The crucial attenuation limit of 20 dB/km was first achieved in 1970 by researchers Robert D. MaurerDonald KeckPeter C. Schultz, and Frank Zimar working for American glass maker Corning Glass Works.[22] They demonstrated a fiber with 17 dB/km attenuation by doping silica glass with titanium. A few years later they produced a fiber with only 4 dB/km attenuation using germanium dioxide as the core dopant. In 1981, General Electric produced fused quartz ingots that could be drawn into strands 25 miles (40 km) long.[23]

Initially high-quality optical fibers could only be manufactured at 2 meters per second.[24] Chemical engineer Thomas Mensah joined Corning in 1983 and increased the speed of manufacture to over 50 meters per second, making optical fiber cables cheaper than traditional copper ones.[24] These innovations ushered in the era of optical fiber telecommunication.

The Italian research center CSELT worked with Corning to develop practical optical fiber cables, resulting in the first metropolitan fiber optic cable being deployed in Torino in 1977.[25][26] CSELT also developed an early technique for splicing optical fibers, called Springroove.[27]

Attenuation in modern optical cables is far less than in electrical copper cables, leading to long-haul fiber connections with repeater distances of 70–150 kilometers (43–93 mi). The erbium-doped fiber amplifier, which reduced the cost of long-distance fiber systems by reducing or eliminating optical-electrical-optical repeaters, was co-developed by teams led by David N. Payne of the University of Southampton and Emmanuel Desurvire at Bell Labs in 1986.

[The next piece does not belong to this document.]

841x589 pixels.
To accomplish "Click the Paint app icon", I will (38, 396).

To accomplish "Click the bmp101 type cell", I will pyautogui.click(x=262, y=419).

The emerging field of photonic crystals led to the development in 1991 of photonic-crystal fiber,[28] which guides light by diffraction from a periodic structure, rather than by total internal reflection. The first photonic crystal fibers became commercially available in 2000.[29] Photonic crystal fibers can carry higher power than conventional fibers and their wavelength-dependent properties can be manipulated to improve performance.